Beiträge von bettina

    Dann wird die Sängerin möglicher Weise Biermann's Tochter (Nina Hagen) sein können? Tja ich stimme dir zu, es ist schwer DDR-Zustände von außen verstehen zu können. Und noch schwerer die ganzen Kram um Biermann.....Es gibt bei den ex-DDR-Bürgerbewegten eine Fraktion die sich tatsächlich etwas mehr Rechts zuordnen lässt, die hatten vor ca. 1/2 Jahr auch irgendein Bürgerbegehren ausgelöst, es gibt ne Webseite dazu, auch einigermaßen bekannte Leute, hab ich nicht mehr ganz in Erinnerung... Ex-CDU-Abgeordnete glaube ich... Ob und was Monika Maron mit dieser Fraktion zu tun hat, weiß ich nicht... Ich empfehle in diesem Bezug: Katja Lange Müller, die hat auch nen DDR-Hintergrund, ist auch ausgereist (wie man damals so sagte), und ist auch Literatin. Katja Lange Müller bringt wirklich frischeren Wind (ist freilich Ansichtssache) . Tendenziell sehe ich dass so, dass mich der Roman wohl nicht interessieren muss.


    Guten Abend

    Hallo Jochen, es geht hier in keiner Weise um die DDR, sondern um unsere heutige Bundesrepublik, mit der sich Monika Marion auseinandersetzt. Biermann und Nina Hagen kannst du in diesem Zusammenhang vergessen. Die Sängerin in Marons Roman ist weiter von Nina Hagen entfernt als ein Pissoir vom Kölner Dom, diese Sängerin trällert Operetten. Und sie ist auch nur der Kristallisationspunkt für den eigentlichen Konflikt, der unter den Bewohnern der Straße ausgetragen wird - heute, nicht damals in der DDR. Was hier evtl. "rechts" sein könnte, ist die Meinung des Taxifahrers als Vertreter eines Teils der Bevölkerung, die die Politik von Angela Merkel ablehnt. Was du "links" nennen könntest, ist die Meinung des Professors, der hinter der Politik der Bundesregierung steht - wenn man Monika Maron denn so interpretieren könnte/sollte. Darin sehe ich die Quintessenz des Romans, was ihn neben aller literarischen Qualität etwas plakativ erscheinen lässt.

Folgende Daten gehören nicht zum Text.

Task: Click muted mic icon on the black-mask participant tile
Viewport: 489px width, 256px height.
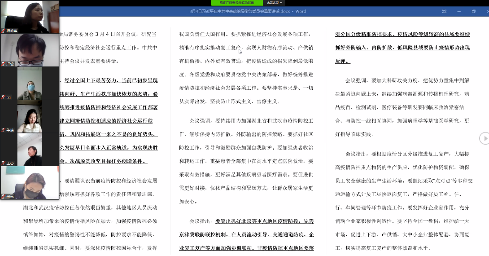Action: coord(3,196)
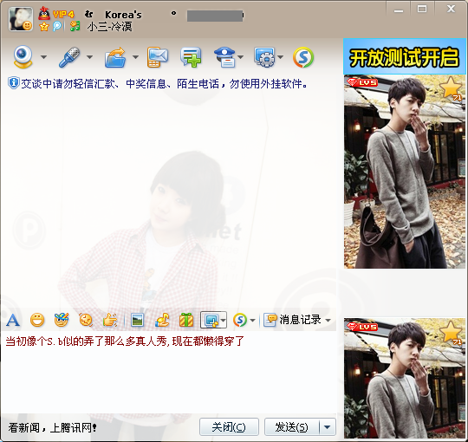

    Hallo Kaelo, ich sehe den Fred auch erst jetzt, habe aber reichliche Erfahrung mit Ost-Paketen. Tom schreibt, dass es Päckchen seines Wissens nicht gab. Es gab sie schon, aber der West-Bürger schickte lieber Pakete, weil er sie von der Steuer absetzen konnte. Der Staat subventionierte einen Großteil der milden Gaben an die Ossis, was uns viele heute noch unter die Nase reiben. Außen wurden die Pakete beschriftet mit "Geschenksendung, keine Handelsware. Inhaltsverzeichnis inliegend" . Man durfte die Pakete nicht verkleben, sondern lose verschnüren, d.h. nicht verknoten. Dann ließen sie sich besser kontrollieren! Medikamente kamen tatsächlich immer an, obwohl man sie eigentlich nicht schicken durfte. Beliebt war die Westware als Tauschobjekt gegen Sachleistung oder "organisiertes" Baumaterial. Meine Tante hat ihr Haus damit immer in Ordnung gehalten, Farbe gab's gegen Zigaretten (West).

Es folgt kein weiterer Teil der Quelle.